J Cheminform. 2016 Jun 10;8:32. doi: 10.1186/s13321-016-0142-6. eCollection 2016.
PubChem is an open archive consisting of a set of three primary public databases (BioAssay, Compound, and Substance). It contains information on a broad range of chemical entities, including small molecules, lipids, carbohydrates, and (chemically modified) amino acid and nucleic acid sequences (including siRNA and miRNA).
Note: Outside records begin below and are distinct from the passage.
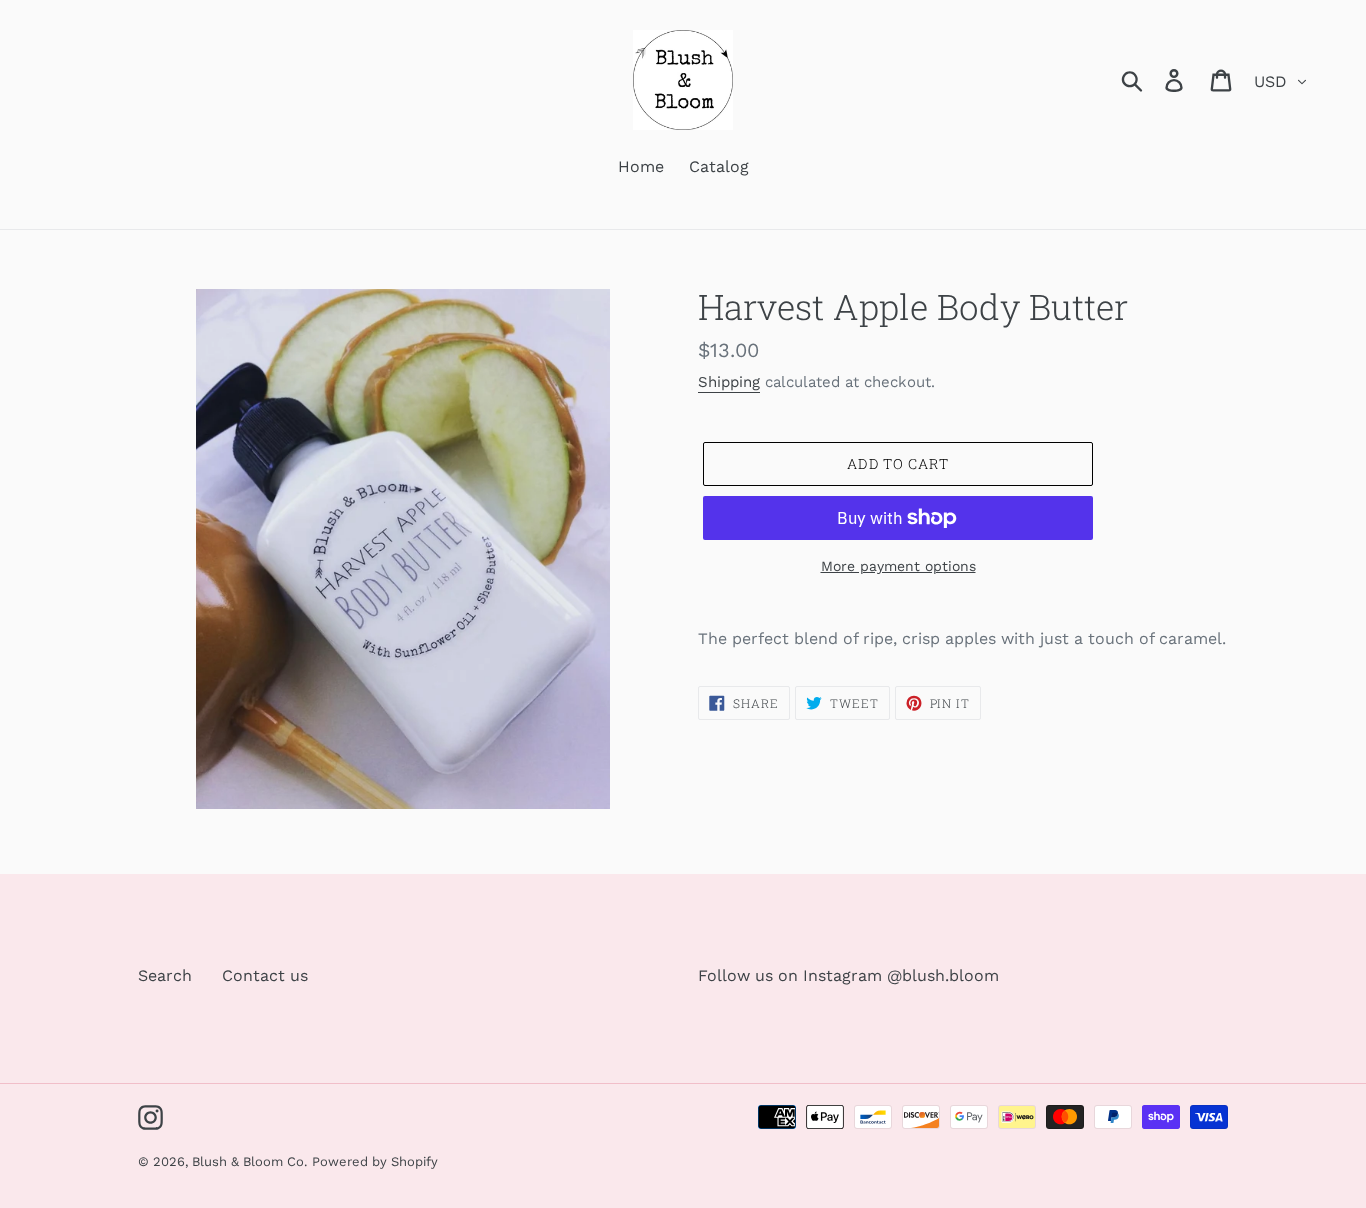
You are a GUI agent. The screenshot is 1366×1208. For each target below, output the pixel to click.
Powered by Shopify (375, 1161)
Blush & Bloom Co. (249, 1161)
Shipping (729, 382)
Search (165, 975)
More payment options (898, 566)
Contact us (265, 975)
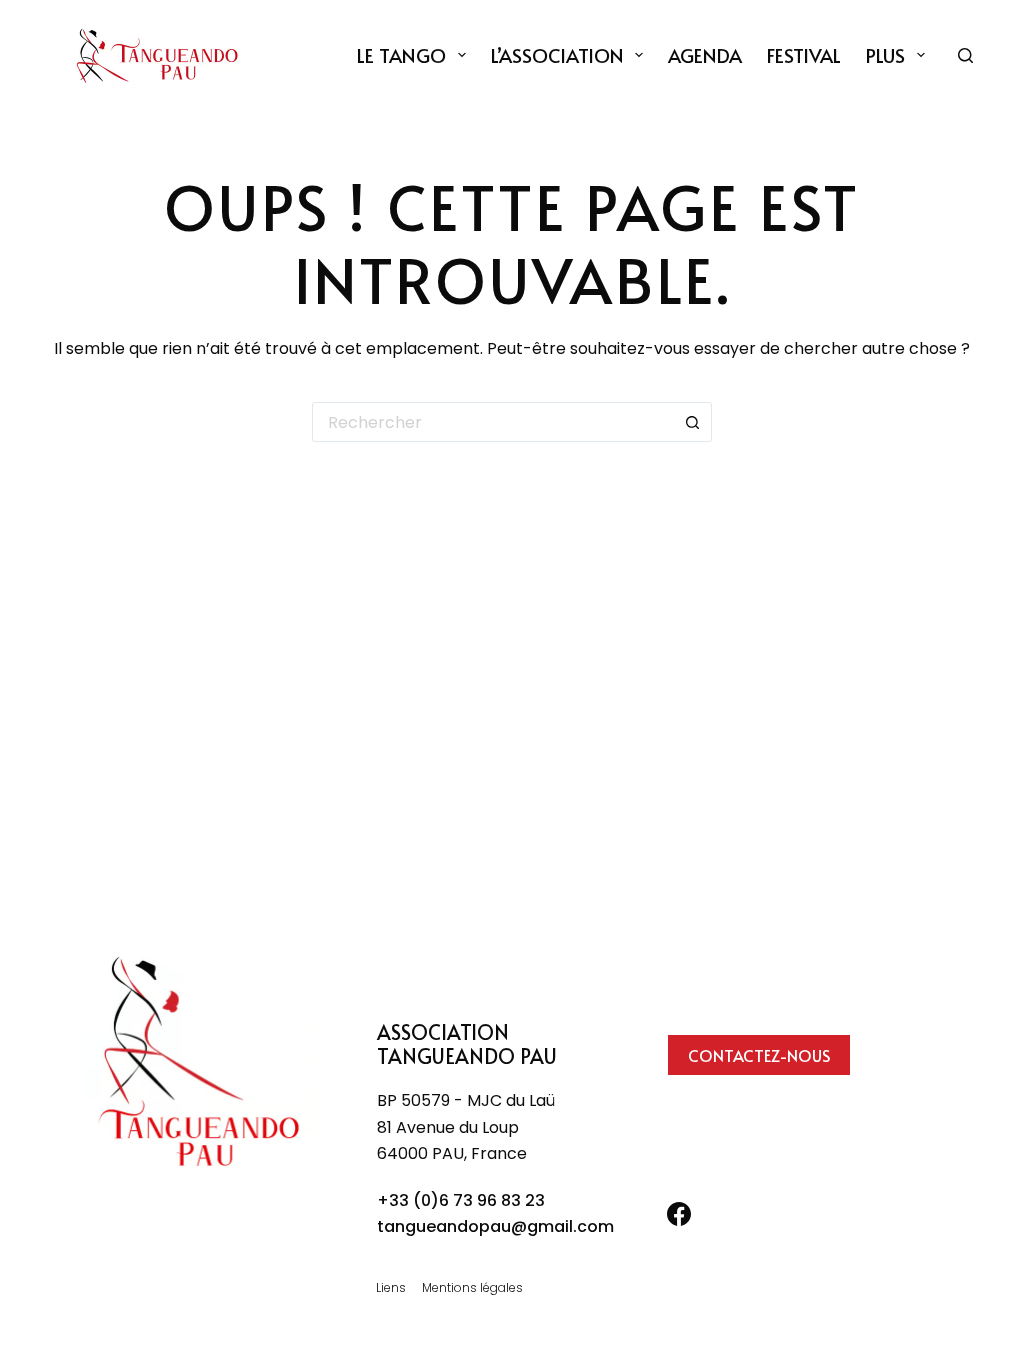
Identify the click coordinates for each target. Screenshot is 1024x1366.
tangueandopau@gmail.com (495, 1226)
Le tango (401, 55)
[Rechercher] (965, 55)
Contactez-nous (759, 1055)
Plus (885, 55)
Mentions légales (472, 1288)
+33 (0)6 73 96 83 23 (461, 1200)
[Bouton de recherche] (692, 422)
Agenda (705, 55)
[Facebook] (679, 1214)
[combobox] (493, 422)
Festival (804, 55)
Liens (391, 1288)
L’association (557, 55)
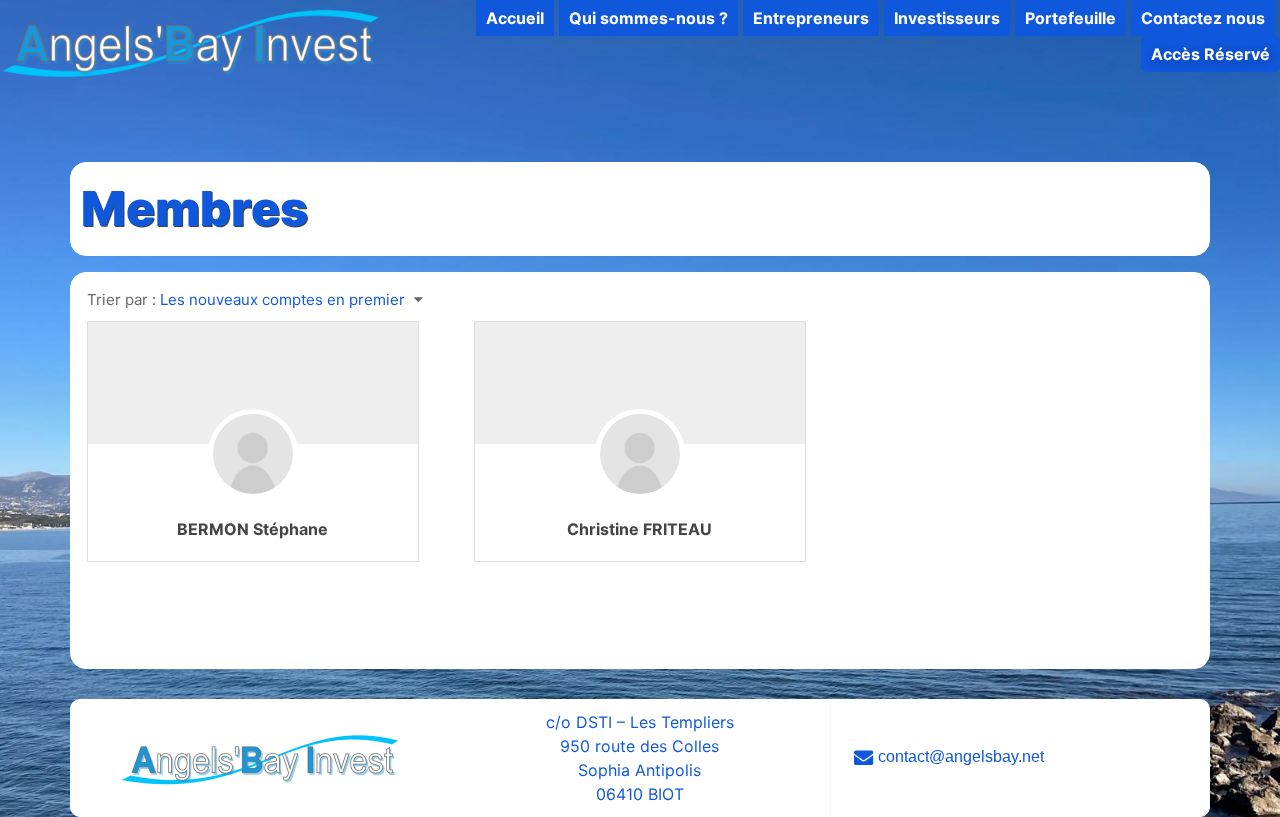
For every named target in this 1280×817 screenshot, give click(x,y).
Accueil (515, 18)
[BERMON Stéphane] (253, 483)
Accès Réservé (1210, 54)
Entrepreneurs (811, 18)
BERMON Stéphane (252, 529)
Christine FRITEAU (639, 529)
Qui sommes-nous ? (648, 18)
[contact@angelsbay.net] (1020, 757)
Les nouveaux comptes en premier (282, 299)
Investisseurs (947, 18)
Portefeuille (1070, 18)
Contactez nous (1203, 18)
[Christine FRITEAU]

Currently (as of Nov. 2015), PubChem contains more than 150 million depositor-provided chemical substance descriptions, 60 million unique chemical structures, and 225 million biological activity test results provided from over 1 million biological assay records.
Many PubChem records (substances, compounds, and assays) include depositor-provided cross-references to scientific articles in PubMed. Some PubChem contributors provide bioactivity data extracted from scientific articles. Literature-derived bioactivity data complement high-throughput screening (HTS) data from the concluded NIH Molecular Libraries Program and other HTS projects. Some journals provide PubChem with information on chemicals that appear in their newly published articles, enabling concurrent publication of scientific articles in journals and associated data in public databases. In addition, PubChem links records to PubMed articles indexed with the Medical Subject Heading (MeSH) controlled vocabulary thesaurus.
Literature information, both provided by depositors and derived from MeSH annotations, can be accessed using PubChem's web interfaces, enabling users to explore information available in literature related to PubChem records beyond typical web search results.
Graphical abstractLiterature information for PubChem records is derived from various sources.
PubChem是一个开放存档库,由三个主要公共数据库(生物测定、化合物和物质)组成。它包含广泛化学实体的信息,包括小分子、脂质、碳水化合物以及(化学修饰的)氨基酸和核酸序列(包括siRNA和miRNA)。目前(截至2015年11月),PubChem包含超过1.5亿条由 depositor提供的化学物质描述、6000万个独特化学结构以及来自超过100万条生物测定记录的2.25亿条生物活性测试结果。
许多PubChem记录(物质、化合物和测定)包括 depositor提供的与PubMed中科学文章的交叉引用。一些PubChem贡献者提供从科学文章中提取的生物活性数据。源自文献的生物活性数据补充了来自已完成的美国国立卫生研究院分子文库计划和其他高通量筛选(HTS)项目的高通量筛选数据。一些期刊向PubChem提供其新发表文章中出现的化学物质信息,从而实现科学文章在期刊上的同时发表以及相关数据在公共数据库中的发布。此外,PubChem将记录链接到使用医学主题词(MeSH)控制词汇表索引的PubMed文章。
可以使用PubChem的网络界面访问由 depositor提供的以及源自MeSH注释的文献信息,这使得用户能够探索与PubChem记录相关的文献中可用的信息,而不仅仅是典型的网络搜索结果。
图形摘要PubChem记录的文献信息源自各种来源。